For the visualization, we need something hierarchical to display. We use the information of the PACKAGE column that contains the Java package name with dots as separator, which fits just perfect as hierachical data. We also need a size measure for the size of the bubbles. We can use the line_size information here that we've calculated before. Additionally, we use the colors of the bubbles as identifier for "how much is something covered". For this, we use matplotlib's color brewer to assign colors from blue (=cold) to red (=hot) depending of the line_covered_ratio (including the conversion to CSS colors because this is what D3 needs).
So let's get a new color column first:
In [14]:
import matplotlib.cm as cm
import matplotlib.colors
def assign_rgb_color(value):
color_code = cm.coolwarm(value)
return matplotlib.colors.rgb2hex(color_code)
plot_data = coverage.copy()
plot_data['color'] = plot_data['line_covered_ratio'].apply(assign_rgb_color)
plot_data[['line_covered_ratio', 'color']].head(5)
Out[14]:
OK, let's transform our data frame into the hierarchical JSON format "flare" that is needed by D3 to visualize the bubble chart.
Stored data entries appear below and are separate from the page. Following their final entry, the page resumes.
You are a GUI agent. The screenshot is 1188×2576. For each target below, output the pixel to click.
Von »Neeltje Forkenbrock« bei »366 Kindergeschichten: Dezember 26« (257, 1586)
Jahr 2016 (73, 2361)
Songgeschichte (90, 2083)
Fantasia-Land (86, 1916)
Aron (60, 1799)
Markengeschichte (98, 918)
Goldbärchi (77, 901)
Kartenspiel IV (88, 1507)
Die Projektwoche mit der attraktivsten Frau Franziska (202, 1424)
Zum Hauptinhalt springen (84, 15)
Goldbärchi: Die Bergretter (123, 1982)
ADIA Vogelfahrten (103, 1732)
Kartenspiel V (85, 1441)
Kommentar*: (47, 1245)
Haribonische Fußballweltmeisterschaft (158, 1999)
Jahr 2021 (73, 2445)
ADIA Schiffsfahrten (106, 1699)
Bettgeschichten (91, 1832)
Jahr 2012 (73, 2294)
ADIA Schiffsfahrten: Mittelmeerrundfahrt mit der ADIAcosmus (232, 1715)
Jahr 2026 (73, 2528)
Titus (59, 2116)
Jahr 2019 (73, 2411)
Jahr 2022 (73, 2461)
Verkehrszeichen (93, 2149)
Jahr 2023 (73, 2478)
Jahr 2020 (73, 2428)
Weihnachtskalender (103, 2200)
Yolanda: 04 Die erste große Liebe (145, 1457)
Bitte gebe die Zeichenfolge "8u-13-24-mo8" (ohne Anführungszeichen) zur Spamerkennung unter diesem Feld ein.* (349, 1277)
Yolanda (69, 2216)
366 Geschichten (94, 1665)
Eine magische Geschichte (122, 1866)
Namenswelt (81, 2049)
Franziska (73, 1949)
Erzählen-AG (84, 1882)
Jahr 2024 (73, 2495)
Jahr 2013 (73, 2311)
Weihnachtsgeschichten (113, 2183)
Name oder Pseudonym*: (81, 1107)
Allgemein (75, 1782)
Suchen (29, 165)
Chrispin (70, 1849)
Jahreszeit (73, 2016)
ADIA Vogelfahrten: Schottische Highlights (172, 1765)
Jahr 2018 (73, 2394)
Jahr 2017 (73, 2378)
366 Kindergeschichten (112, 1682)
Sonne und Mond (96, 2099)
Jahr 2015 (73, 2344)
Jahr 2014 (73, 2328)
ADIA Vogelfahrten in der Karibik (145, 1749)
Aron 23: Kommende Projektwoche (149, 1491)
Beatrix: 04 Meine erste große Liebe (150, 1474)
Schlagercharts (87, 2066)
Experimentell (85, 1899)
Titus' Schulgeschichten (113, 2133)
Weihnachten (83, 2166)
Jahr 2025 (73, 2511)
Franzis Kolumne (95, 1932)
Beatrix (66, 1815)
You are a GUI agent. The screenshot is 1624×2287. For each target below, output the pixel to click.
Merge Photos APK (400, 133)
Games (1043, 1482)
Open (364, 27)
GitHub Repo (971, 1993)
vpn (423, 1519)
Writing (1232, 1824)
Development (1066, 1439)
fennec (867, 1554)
We just match our columns to more generic names that are used by D3 later on for displaying the various measures:
In [15]:
import json
def create_flare_json(data,
column_name_with_hierarchical_data,
separator=".",
name_column="name",
size_column="size",
color_column="color"):
json_data = {}
json_data['name'] = 'flare'
json_data['children'] = []
for row in data.iterrows():
series = row[1]
hierarchical_data = series[column_name_with_hierarchical_data]
last_children = None
children = json_data['children']
for part in hierarchical_data.split(separator):
entry = None
# build up the tree
for child in children:
if "name" in child and child["name"] == part:
entry = child
if not entry:
entry = {}
children.append(entry)
# create a new entry section
entry['name'] = part
if not 'children' in entry:
entry['children'] = []
children = entry['children']
last_children = children
# add data to leaf node
last_children.append({
'name' : series[name_column],
'size' : series[size_column],
'color' : series[color_column]
})
return json_data
json_data = create_flare_json(plot_data, "PACKAGE", ".", "CLASS", "line_size")
print(json.dumps(json_data, indent=3)[0:1000])
Finally, we save the produced JSON data into a file for later displaying.
In [16]:
FLARE_JSON_FILE = r'vis/flare.json'
with open (FLARE_JSON_FILE, mode='w', encoding='utf-8') as json_file:
json_file.write(json.dumps(json_data, indent=3))
Together with some code for the D3 bubble chart visualization, this gives us a nice visualization of the production coverage in our code.
In the overview, you can quickly get to the interesting parts of the software. The heavily used parts are colored in red ("hot spots"), the unused parts are blue ("cold").
We can also deep dive to view all models (were we see the seldom used "Vet" feature)...
...as well as the unused code of the JDBC part.
You can even have a look at the live example.
I don't know what you think (I would love to hear it!), but I think, it's not much work to do such kind of analysis. For the first proof of concept, I needed around an hour from gathering the coverage data to the first bubble chart (including all the coding).
The key is to get enough representative data, so you have to enable JaCoCo directly in your production environments. The analysis part is easy.